The 115th CSH trained for six weeks prior to the beginning of the two-week course. "It's a mighty task that takes the support of the entire post. And we've gotten that backing. From the initialization of setting up on Nov. 13 through the validation of our lanes on Nov. 20 and to where we received our first candidates on Nov. 26, Fort Polk has done a spectacular job supporting the 115th CSH. This combined effort has produced invaluable training for the entire post," said Maj. Daniel Woodlock, Executive Officer, 115th CSH, who also served as the exercise's test board chairman.

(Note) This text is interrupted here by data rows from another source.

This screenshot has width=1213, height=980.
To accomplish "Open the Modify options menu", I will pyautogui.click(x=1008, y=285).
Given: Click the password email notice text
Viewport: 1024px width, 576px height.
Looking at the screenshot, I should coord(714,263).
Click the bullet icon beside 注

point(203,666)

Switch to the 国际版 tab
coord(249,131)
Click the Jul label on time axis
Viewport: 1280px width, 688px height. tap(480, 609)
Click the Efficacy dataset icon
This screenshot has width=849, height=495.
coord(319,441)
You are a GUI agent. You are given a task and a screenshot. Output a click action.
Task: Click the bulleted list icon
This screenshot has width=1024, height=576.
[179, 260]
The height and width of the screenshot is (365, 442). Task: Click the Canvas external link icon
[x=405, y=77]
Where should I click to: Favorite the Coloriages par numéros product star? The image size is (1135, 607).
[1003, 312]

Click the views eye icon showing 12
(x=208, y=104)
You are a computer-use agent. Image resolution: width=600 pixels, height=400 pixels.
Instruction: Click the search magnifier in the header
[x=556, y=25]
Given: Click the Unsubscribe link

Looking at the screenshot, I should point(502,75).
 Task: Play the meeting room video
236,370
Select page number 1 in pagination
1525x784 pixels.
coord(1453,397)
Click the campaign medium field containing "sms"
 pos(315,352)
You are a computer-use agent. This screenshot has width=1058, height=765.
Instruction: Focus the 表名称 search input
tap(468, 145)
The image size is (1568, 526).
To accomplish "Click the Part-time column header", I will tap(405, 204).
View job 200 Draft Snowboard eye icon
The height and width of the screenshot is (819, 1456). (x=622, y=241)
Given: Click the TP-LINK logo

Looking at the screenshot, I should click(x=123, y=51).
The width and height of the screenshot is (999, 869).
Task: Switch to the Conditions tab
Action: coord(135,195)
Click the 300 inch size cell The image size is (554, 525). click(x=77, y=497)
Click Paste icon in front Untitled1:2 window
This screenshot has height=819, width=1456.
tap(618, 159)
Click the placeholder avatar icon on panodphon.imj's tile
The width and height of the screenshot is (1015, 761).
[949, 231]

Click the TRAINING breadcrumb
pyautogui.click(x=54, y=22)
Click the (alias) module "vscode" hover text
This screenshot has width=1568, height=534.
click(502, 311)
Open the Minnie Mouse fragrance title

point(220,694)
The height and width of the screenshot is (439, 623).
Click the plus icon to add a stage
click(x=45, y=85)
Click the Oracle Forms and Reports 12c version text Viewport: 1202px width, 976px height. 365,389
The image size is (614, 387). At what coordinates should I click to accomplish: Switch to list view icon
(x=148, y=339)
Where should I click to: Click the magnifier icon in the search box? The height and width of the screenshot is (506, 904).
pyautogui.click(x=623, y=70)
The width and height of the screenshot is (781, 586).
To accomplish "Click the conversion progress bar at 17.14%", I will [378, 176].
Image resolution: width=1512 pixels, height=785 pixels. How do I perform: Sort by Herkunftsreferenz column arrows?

Woodlock earned his EFMB in 1999 while stationed in Korea. When asked what constitutes the most difficult part of the EFMP he replied, "It's the total package. Candidates have to possess endurance and stamina to get through the lanes. They must have the mental skills to maneuver through the individual tasks of those lanes, as well. The top stumbling block for the candidates at Fort Polk has been land navigation. It takes a lot of training, practice and skill. There's no formula to say what will make a good run for a Soldier."
After he successfully completed the three lanes the day before the road march, McIntyre explained his desire to earn the badge. "The EFMB carries prestige, but I also wanted to challenge myself and set myself above my peers." This was his second attempt at the award. "I learned from my mistakes from the first try. It's hard sleeping outside on a cot for two weeks with little sleep coupled with studying and preparing for the tasks."
The medical lane proved the most difficult for McIntyre. "I don't have as much experience as combat medics do because I'm dental. I had to come out here and learn everything from scratch. It was overwhelming. I stayed up all night before the lane testing and went through everything in my head over and over."
The lack of sleep didn't deter McIntyre from his task of successfully completing the medical lanes.
McIntyre's parents, retired Sgt. 1st Class Mike and Vickie McIntyre, made the trip to Fort Polk from South Carolina to support their son. They left home before they knew he had successfully worked through the testing lanes the day before the ceremony. They were confident he would complete the road march in ample time.
"He's an amazing man and Soldier. He does everything he sets his mind to," his father said.
After McIntyre crossed the finish line he said, "Having my parents here gave me extra motivation. I hit a physical wall at mile 9, but I pushed through. I'm glad it's over and I don't have to do it again."